**WHAT IS REQUIRED**
The copy should begin at the line containing "Task: Visit guitta91's" and end with the last line below, every line exact and no picture included.

**DATASET EXCERPTS**
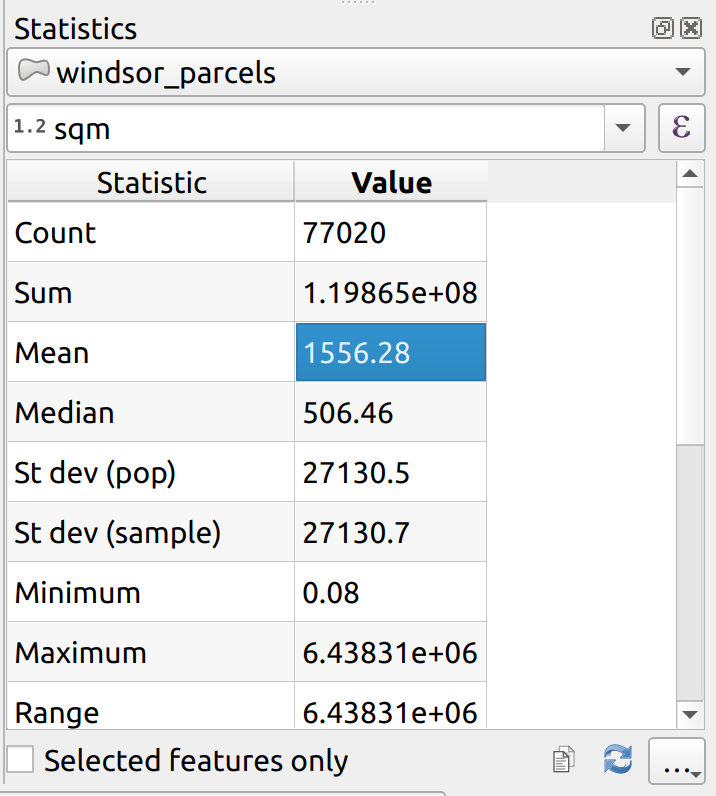716x796 pixels.
Task: Refresh the statistics with the reload icon
Action: tap(617, 761)
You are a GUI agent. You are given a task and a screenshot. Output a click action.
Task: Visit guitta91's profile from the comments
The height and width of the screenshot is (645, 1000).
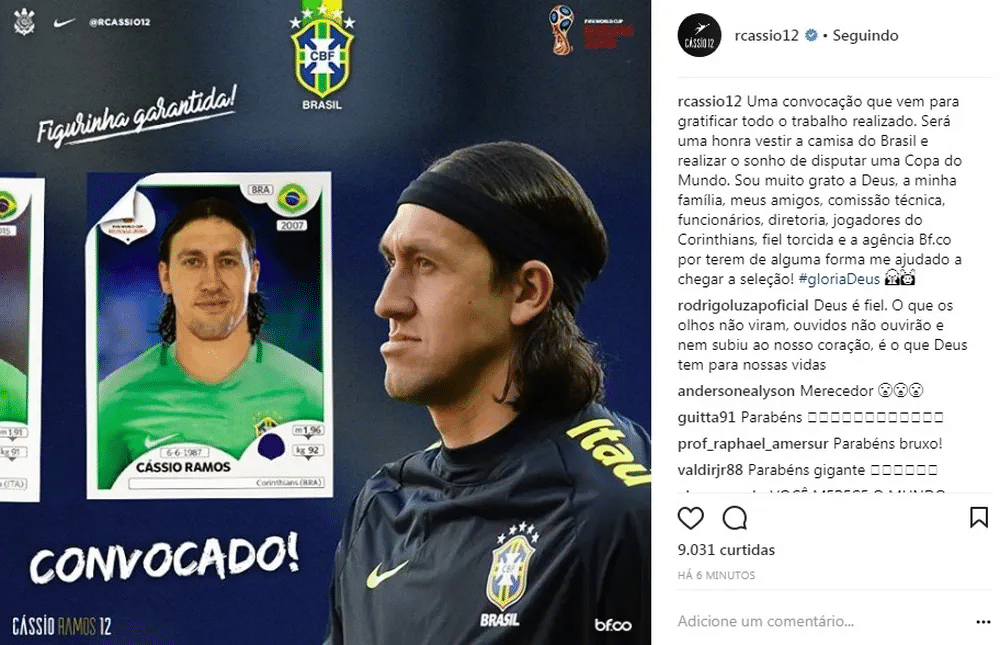[707, 417]
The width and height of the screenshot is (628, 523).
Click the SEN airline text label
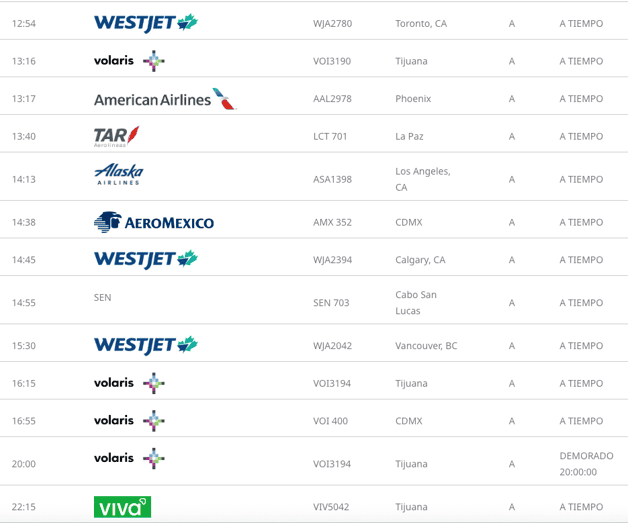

**RESPONSE BOX**
Task: Visit guitta91's profile from the comments
The height and width of the screenshot is (645, 1000).
[707, 417]
The width and height of the screenshot is (628, 523).
Click the SEN airline text label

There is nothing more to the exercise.